Em circunstâncias similares, a jurisprudência eleitoral entende que deve haver prova robusta e inequívoca de responsabilidade em casos de postagens anônimas nas redes sociais, principalmente quando os elementos de vinculação são indiretos, como o número de telefone.

Nos autos, verificou-se que o recorrido negou categoricamente a autoria e apresentou uma narrativa coerente ao afirmar que desconhece tanto o perfil quanto os candidatos ofendidos.
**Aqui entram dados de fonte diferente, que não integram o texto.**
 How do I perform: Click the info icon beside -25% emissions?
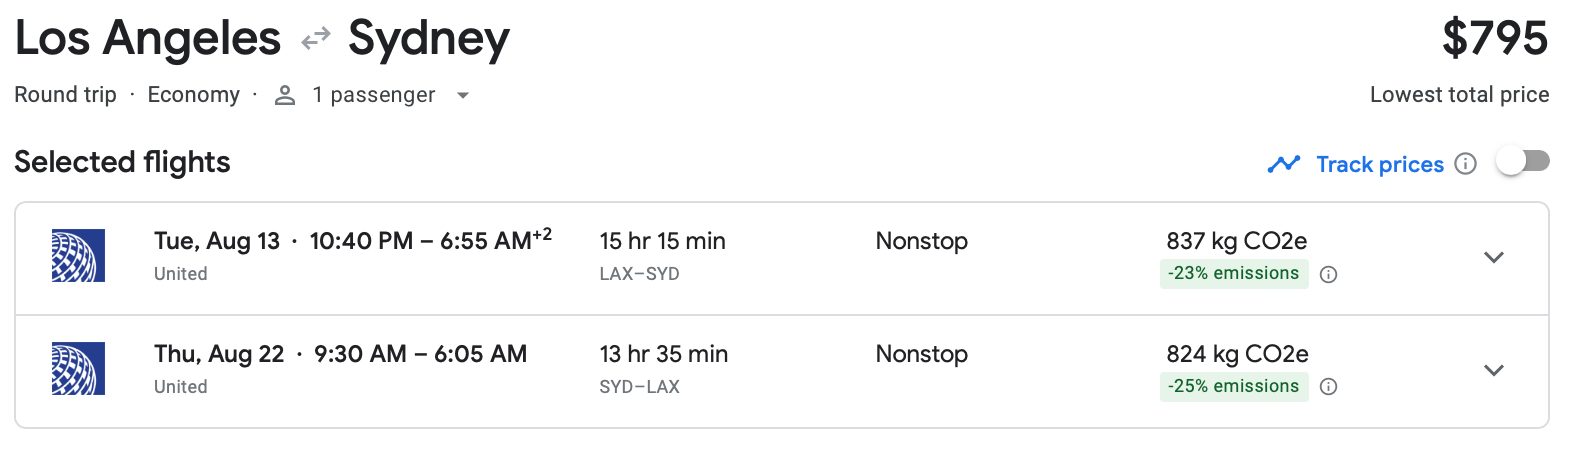1329,387
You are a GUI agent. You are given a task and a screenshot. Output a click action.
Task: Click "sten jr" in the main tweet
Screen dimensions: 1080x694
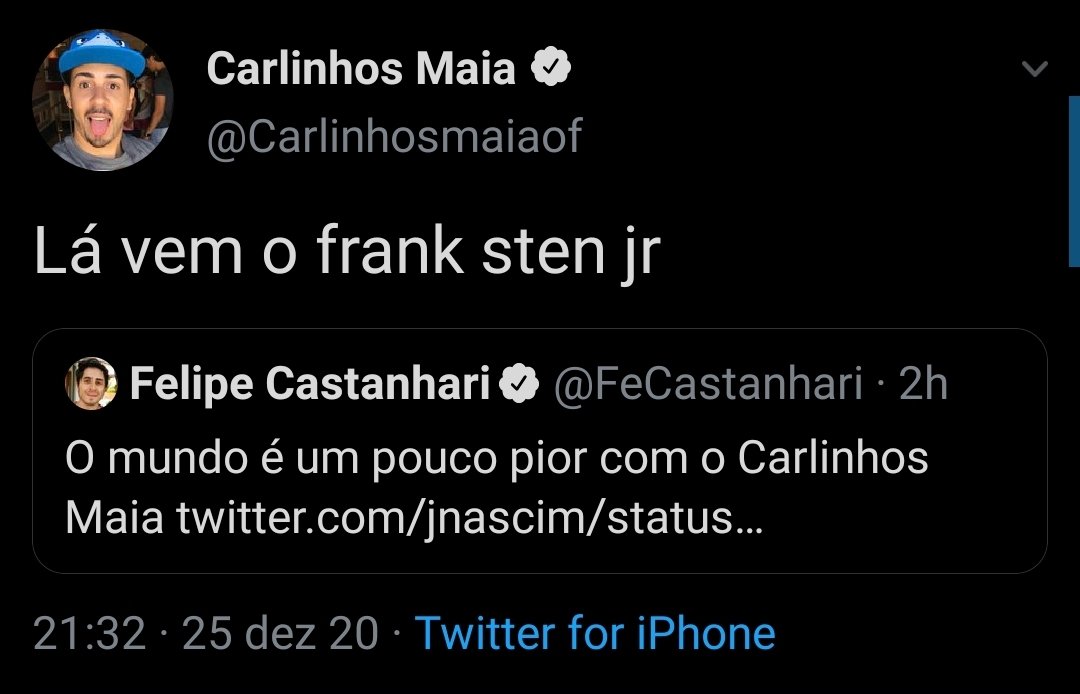pos(570,252)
Ademais, como destacado pelo juízo sentenciante, “não ficou demostrado nos autos, sem qualquer dúvida, que Mateus Kauã da Silva Ribeiro foi o responsável pela criação da página”, bem como que, “atualmente, para cadastrar uma linha pré-paga, basta comprar um chip, inserir no aparelho e digitar o CPF, razão pela qual o muitos CPFs são utilizados indevidamente para a habilitação de linhas telefônicas por terceiros”.

Com efeito, o número de telefone, isoladamente, não é um dado seguro para assegurar a identidade do titular de uma conta em rede social, tendo em vista as diversidade de situações que podem comprometer a confiabilidade da informação, dentre as quais:

a) o uso compartilhado de números de telefone dentro de determinada família ou círculo social;

b) a reutilização de números pelas operadoras de telefonia, após a transferência ou desativação da linha pelos usuários;

c) a facilidade de utilização de números pré-pagos, os quais não exigem rígidas formalidades cadastrais em sua contratação;

d) a frequente clonagem e replicação de números para utilização em fins ilícitos; e

e) o mero registro de dados incorretos ou falsos pelo efetivo responsável pelo perfil anônimo.

Nessa linha de entendimento, destaco o seguinte julgado:

Direito Eleitoral. Representação Eleitoral. Identificação de perfil anônimo em rede social. LGPD. Uso inadequado de PIX para identificação de titular de perfil. Prova insuficiente. Sentença mantida.

[…]. 4. O número de telefone, por si só, não é suficiente para garantir a correta identificação do responsável pelo perfil, considerando a possibilidade de uso compartilhado, reutilização por operadoras e registros falsos ou incompletos. 5. A prova mais adequada para identificar o titular seria a obtenção judicial do endereço de IP, conforme previsto no Marco Civil da Internet e na Resolução TSE nº 23.610/2019, o que não foi adequadamente requerido pela coligação em tempo hábil.

IV. Dispositivo e tese 6. Recurso eleitoral desprovido.Tese de julgamento: "O uso de número de telefone associado à chave PIX não é meio adequado e seguro para identificação de titular de perfil anônimo em redes sociais em processos eleitorais, devendo ser observados os trâmites legais previstos na LGPD e no Marco Civil da Internet para obtenção de dados pessoais."

Dispositivos relevantes citados: Lei nº 13.709/2018 (LGPD), arts. 6º, 7º, I e IX; Lei nº 12.965/2014 (Marco Civil da Internet), arts. 10, 15 e 22; CPC, art. 485, I e IV; Resolução TSE nº 23.610/2019, arts. 37, VIII e 39.

(TRE-PE; RECURSO ELEITORAL n.060030714, Acórdão, Des. Rodrigo Cahu Beltrao, Publicação: DJE - Diário de Justiça Eletrônico do TRE-PE, 25.10.2024.) Grifei.

 

Assim, a ausência de prova concreta e cabal sobre a autoria do perfil “Fhelipe Duarte” impede um juízo condenatório em desfavor do recorrido.

Desse modo, julgo que deve ser mantida em sua integralidade a sentença que determinou a exclusão do perfil anônimo, mas entendeu não comprovada a responsabilidade de Mateus Kauã da Silva Ribeiro sobre as postagens anônimas.

 

ANTE O EXPOSTO, VOTO pelo desprovimento do recurso.